Description of the task: Filter the data below, keeping only lines that contain "Viewport".

[Source records]
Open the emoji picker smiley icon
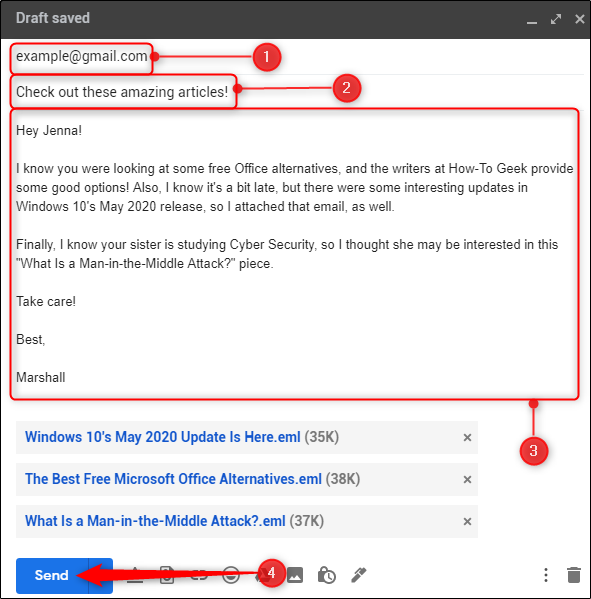 pyautogui.click(x=231, y=575)
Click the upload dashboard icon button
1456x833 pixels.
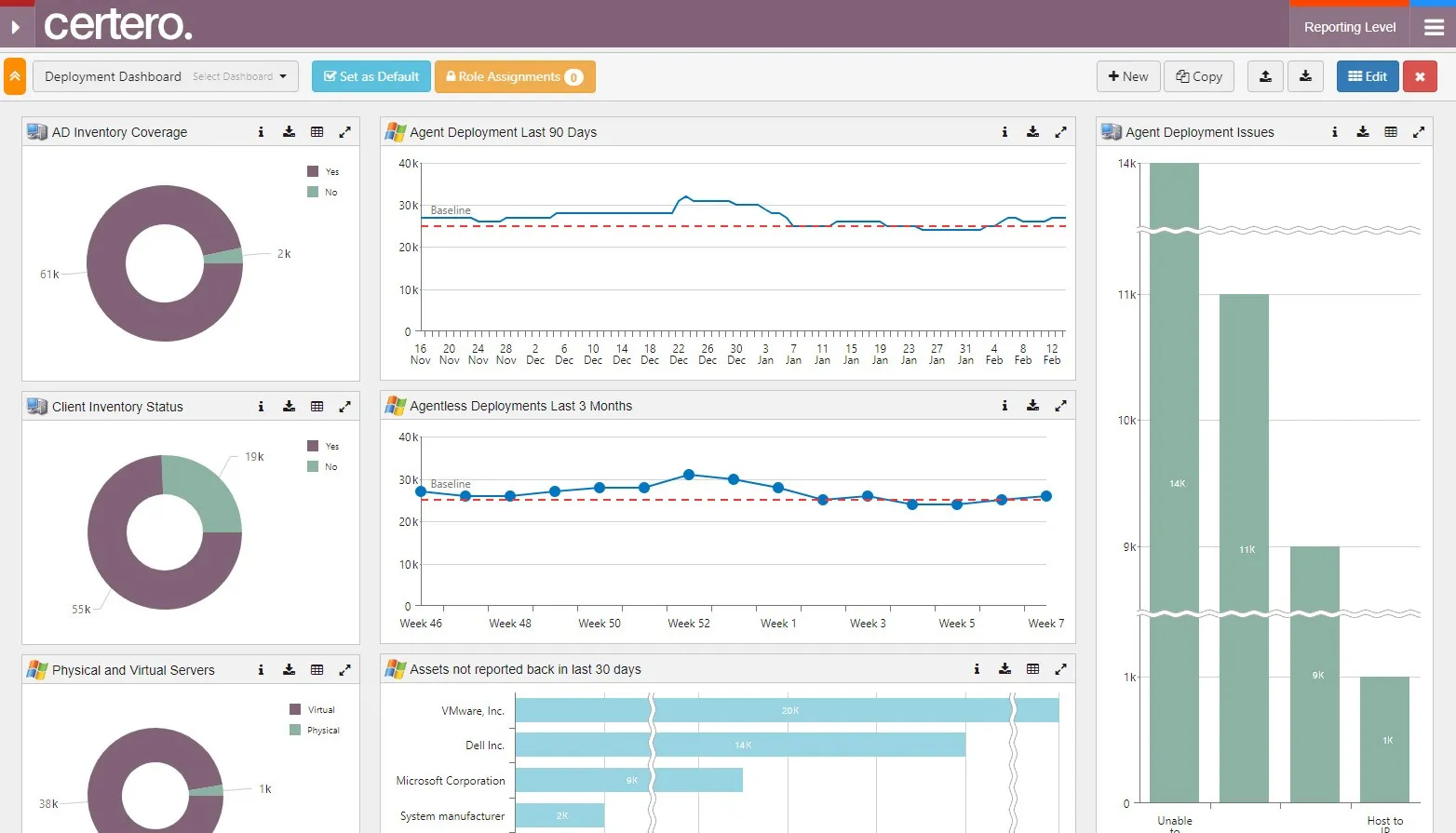(x=1265, y=76)
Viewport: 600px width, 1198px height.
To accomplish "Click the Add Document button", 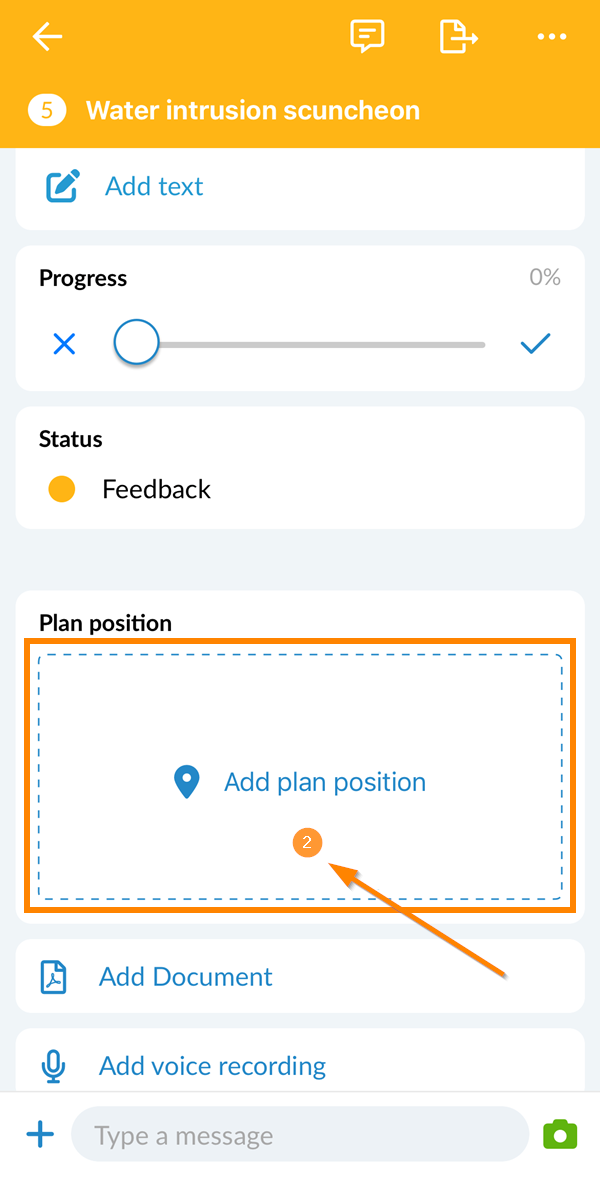I will point(186,977).
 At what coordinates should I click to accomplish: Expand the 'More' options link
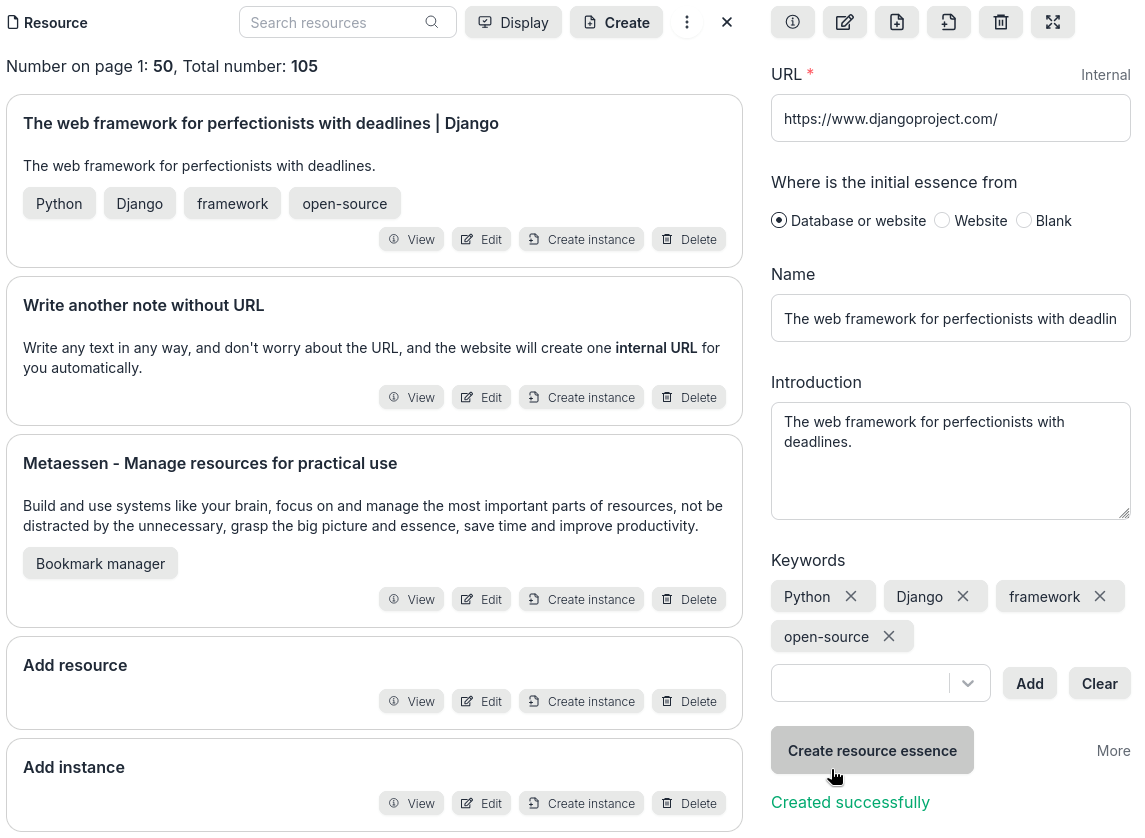click(1113, 750)
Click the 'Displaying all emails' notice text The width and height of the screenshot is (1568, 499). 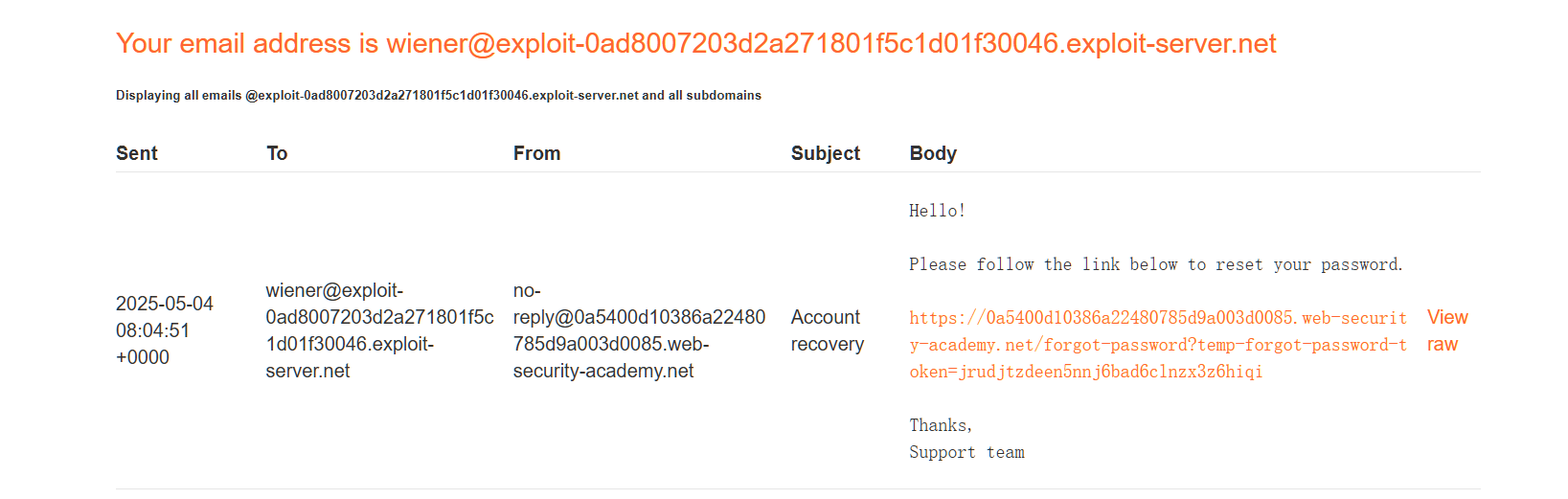[x=438, y=96]
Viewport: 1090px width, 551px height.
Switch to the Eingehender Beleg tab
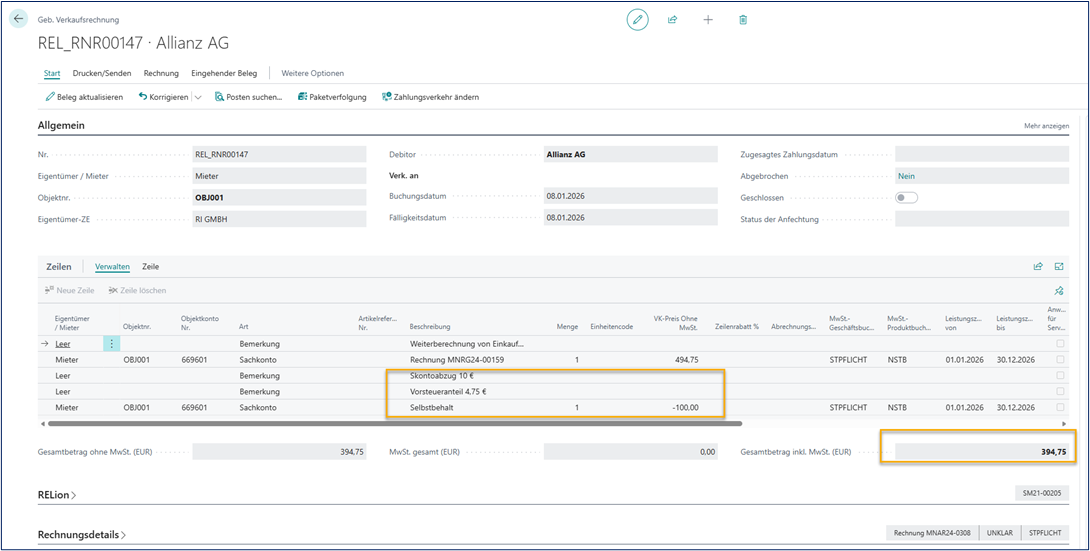click(224, 73)
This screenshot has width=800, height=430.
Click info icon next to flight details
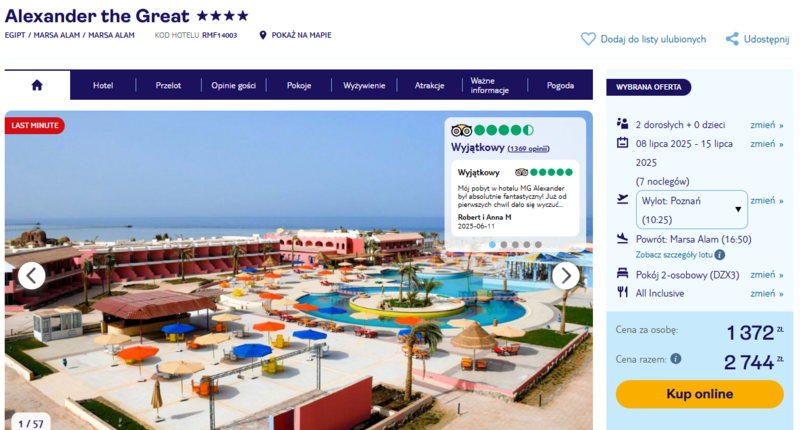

Exercise output:
Viewport: 600px width, 1198px height.
Viewport: 1090px width, 551px height.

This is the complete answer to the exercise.